→ What is being asked
Rewrite the entries between the one holding "Registrieren (79, 47)" and the one holding "Services & Infos pratiques [button] (687, 45)", inclusive, as a numbered list, skipping any blank lines.

→ Extracted material
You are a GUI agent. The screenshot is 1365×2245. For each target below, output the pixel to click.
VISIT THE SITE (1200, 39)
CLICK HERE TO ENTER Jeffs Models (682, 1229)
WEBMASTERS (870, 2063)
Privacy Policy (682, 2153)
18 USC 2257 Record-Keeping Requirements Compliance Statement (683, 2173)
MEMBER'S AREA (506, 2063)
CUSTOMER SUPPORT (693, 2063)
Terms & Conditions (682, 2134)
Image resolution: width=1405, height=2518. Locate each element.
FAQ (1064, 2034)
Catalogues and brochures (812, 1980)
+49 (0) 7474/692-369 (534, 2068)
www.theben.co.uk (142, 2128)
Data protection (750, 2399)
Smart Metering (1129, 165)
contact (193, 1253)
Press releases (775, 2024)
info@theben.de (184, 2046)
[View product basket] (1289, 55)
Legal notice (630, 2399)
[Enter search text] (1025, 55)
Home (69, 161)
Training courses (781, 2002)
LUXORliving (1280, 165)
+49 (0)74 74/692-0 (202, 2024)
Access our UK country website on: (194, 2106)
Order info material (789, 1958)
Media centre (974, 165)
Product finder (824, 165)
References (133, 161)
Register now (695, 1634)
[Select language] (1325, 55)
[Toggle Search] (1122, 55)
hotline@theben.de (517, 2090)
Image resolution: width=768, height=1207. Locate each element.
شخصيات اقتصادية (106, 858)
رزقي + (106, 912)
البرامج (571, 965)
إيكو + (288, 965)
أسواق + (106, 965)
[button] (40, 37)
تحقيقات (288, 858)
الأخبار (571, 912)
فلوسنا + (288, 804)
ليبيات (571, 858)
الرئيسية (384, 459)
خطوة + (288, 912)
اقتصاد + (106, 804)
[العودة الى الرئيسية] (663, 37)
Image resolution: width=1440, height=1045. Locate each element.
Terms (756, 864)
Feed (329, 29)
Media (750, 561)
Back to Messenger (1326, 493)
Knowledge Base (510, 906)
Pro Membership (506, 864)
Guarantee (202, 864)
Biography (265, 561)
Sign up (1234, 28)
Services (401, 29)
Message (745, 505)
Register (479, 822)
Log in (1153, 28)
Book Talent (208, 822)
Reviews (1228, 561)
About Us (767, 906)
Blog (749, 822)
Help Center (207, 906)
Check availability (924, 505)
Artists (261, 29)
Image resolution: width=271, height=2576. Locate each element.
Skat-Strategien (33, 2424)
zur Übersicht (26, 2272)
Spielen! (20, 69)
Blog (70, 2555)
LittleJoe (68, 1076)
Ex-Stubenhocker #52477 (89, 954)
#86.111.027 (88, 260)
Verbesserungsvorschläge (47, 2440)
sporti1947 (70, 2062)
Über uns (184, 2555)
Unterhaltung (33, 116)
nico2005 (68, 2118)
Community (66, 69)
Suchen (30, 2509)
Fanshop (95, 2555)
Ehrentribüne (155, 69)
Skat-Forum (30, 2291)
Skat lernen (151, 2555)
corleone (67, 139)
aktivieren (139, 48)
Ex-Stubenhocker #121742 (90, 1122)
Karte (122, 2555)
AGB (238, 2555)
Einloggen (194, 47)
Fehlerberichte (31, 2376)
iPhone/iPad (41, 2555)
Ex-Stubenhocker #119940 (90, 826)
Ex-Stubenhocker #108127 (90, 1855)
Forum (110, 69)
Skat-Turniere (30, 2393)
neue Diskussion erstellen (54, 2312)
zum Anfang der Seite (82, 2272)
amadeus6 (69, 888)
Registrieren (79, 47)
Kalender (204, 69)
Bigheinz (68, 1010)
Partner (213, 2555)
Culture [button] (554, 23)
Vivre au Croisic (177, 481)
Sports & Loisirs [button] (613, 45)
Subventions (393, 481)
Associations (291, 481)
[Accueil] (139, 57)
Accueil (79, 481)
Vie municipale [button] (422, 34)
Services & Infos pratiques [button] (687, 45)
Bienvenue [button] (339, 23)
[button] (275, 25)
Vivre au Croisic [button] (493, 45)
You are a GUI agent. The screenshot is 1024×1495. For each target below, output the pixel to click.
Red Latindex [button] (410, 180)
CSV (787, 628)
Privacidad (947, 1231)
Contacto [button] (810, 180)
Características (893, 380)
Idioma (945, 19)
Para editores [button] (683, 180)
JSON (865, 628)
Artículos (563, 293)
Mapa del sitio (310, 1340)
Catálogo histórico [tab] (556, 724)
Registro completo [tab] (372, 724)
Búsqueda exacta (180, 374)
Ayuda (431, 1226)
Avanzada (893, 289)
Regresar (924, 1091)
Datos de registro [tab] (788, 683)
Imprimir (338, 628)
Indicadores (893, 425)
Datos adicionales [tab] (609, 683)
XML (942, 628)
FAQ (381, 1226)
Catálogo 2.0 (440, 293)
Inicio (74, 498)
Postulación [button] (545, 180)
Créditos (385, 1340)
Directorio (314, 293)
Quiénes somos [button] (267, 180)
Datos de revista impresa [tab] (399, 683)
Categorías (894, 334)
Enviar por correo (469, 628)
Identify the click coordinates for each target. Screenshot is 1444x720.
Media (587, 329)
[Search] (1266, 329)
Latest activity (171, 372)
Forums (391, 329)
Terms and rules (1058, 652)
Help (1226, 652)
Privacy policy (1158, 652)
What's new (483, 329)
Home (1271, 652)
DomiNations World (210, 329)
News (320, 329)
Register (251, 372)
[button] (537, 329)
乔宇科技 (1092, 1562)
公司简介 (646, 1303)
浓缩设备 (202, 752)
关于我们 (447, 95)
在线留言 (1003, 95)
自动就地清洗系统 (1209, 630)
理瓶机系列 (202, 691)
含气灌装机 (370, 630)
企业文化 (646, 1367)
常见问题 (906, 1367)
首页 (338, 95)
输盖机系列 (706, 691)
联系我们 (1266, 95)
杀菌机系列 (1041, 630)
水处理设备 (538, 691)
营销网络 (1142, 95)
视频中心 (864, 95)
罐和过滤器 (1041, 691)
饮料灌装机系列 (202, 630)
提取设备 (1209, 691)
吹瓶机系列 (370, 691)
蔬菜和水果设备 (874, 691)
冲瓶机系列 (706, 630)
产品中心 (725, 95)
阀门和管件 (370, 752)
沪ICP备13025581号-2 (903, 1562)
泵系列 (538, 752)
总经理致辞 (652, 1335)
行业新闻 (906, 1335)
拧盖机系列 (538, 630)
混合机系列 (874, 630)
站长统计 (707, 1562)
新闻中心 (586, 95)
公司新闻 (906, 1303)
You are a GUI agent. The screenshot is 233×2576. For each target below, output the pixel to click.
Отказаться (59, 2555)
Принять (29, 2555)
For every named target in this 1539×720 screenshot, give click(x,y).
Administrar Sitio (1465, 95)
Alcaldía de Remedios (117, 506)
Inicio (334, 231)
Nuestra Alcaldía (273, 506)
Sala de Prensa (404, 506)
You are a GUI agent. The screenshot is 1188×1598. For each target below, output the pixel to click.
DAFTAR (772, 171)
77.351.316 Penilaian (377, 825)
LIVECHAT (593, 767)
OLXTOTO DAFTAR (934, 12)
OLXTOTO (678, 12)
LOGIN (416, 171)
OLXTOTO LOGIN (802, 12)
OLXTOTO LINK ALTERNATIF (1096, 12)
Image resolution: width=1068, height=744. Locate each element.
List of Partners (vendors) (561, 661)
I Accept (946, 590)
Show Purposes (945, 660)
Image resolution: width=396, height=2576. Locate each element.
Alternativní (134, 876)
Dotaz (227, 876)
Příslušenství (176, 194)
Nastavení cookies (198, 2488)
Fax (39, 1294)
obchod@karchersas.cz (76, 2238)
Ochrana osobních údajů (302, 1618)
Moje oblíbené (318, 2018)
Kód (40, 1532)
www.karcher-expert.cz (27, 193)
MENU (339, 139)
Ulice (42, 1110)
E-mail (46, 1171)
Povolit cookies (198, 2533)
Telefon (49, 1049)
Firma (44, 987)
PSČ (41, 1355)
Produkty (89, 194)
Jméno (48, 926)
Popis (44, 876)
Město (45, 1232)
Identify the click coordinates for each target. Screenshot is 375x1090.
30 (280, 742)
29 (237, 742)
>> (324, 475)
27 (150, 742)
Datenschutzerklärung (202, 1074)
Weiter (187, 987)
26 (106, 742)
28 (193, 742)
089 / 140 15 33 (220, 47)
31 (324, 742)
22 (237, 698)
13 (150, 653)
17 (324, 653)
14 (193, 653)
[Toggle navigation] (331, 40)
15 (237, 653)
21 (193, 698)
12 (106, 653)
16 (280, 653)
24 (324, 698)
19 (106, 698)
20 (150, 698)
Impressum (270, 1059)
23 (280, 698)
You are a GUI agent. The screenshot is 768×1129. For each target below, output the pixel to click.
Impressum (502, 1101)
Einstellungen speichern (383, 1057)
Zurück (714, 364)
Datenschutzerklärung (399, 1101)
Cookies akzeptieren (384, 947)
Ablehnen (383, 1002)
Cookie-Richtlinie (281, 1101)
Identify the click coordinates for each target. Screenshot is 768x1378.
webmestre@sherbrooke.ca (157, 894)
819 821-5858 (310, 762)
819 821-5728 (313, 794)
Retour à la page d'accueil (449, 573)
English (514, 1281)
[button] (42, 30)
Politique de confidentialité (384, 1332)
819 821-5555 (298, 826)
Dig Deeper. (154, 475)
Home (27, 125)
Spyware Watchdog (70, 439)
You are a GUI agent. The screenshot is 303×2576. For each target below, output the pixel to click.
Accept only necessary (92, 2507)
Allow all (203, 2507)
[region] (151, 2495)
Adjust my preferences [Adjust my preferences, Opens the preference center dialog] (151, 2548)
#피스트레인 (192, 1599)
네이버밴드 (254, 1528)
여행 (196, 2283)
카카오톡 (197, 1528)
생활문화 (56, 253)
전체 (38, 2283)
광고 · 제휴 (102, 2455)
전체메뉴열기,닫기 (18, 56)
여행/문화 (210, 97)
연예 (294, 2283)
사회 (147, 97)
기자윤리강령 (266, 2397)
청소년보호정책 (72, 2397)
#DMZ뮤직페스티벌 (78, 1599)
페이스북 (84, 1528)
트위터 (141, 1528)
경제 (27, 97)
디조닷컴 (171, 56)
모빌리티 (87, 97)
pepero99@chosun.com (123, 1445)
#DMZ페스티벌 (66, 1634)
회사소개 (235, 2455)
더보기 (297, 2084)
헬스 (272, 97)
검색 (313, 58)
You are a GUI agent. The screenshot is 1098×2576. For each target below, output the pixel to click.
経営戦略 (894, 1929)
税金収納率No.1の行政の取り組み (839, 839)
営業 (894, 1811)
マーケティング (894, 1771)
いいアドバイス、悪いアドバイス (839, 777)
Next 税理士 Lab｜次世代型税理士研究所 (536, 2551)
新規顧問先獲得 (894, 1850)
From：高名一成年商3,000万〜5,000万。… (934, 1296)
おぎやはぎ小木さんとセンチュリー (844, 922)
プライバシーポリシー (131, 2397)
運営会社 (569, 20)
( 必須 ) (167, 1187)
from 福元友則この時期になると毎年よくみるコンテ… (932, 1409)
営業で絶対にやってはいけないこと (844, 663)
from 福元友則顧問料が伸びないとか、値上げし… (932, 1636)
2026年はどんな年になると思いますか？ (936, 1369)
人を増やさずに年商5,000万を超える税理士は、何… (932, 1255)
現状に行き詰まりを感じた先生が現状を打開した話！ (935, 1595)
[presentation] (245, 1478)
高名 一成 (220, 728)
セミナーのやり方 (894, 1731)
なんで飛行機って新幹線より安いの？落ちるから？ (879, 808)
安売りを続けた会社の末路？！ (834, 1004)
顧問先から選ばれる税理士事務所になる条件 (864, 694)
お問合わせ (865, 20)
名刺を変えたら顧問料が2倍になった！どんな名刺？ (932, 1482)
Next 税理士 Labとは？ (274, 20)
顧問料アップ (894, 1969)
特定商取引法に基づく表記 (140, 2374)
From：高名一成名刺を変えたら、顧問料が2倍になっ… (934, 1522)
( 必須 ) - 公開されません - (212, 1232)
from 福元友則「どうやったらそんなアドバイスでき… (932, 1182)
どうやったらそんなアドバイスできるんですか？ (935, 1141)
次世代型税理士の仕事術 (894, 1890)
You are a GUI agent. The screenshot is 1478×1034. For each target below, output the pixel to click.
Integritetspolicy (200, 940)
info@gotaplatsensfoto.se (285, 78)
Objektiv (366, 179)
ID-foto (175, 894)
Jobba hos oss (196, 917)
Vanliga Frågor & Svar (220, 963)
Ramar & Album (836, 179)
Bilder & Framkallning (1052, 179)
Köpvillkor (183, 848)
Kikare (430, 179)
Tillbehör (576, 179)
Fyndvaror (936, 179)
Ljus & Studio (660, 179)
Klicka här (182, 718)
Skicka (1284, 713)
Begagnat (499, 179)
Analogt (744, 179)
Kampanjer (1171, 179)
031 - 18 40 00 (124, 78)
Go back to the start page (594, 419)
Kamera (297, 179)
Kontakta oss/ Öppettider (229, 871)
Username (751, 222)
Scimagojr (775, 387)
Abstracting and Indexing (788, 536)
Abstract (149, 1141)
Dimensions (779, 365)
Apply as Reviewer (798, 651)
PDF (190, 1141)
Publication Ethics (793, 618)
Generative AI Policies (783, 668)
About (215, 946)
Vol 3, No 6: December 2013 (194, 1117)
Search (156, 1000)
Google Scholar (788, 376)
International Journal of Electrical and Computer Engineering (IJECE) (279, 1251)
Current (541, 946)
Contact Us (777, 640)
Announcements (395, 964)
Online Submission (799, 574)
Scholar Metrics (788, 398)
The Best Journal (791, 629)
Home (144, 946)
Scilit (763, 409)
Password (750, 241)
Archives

→ Result for this task
1. Registrieren (79, 47)
2. Kalender (204, 69)
3. Bigheinz (68, 1010)
4. Partner (213, 2555)
5. Culture [button] (554, 23)
6. Vivre au Croisic (177, 481)
7. Sports & Loisirs [button] (613, 45)
8. Subventions (393, 481)
9. Associations (291, 481)
10. [Accueil] (139, 57)
11. Accueil (79, 481)
12. Vie municipale [button] (422, 34)
13. Services & Infos pratiques [button] (687, 45)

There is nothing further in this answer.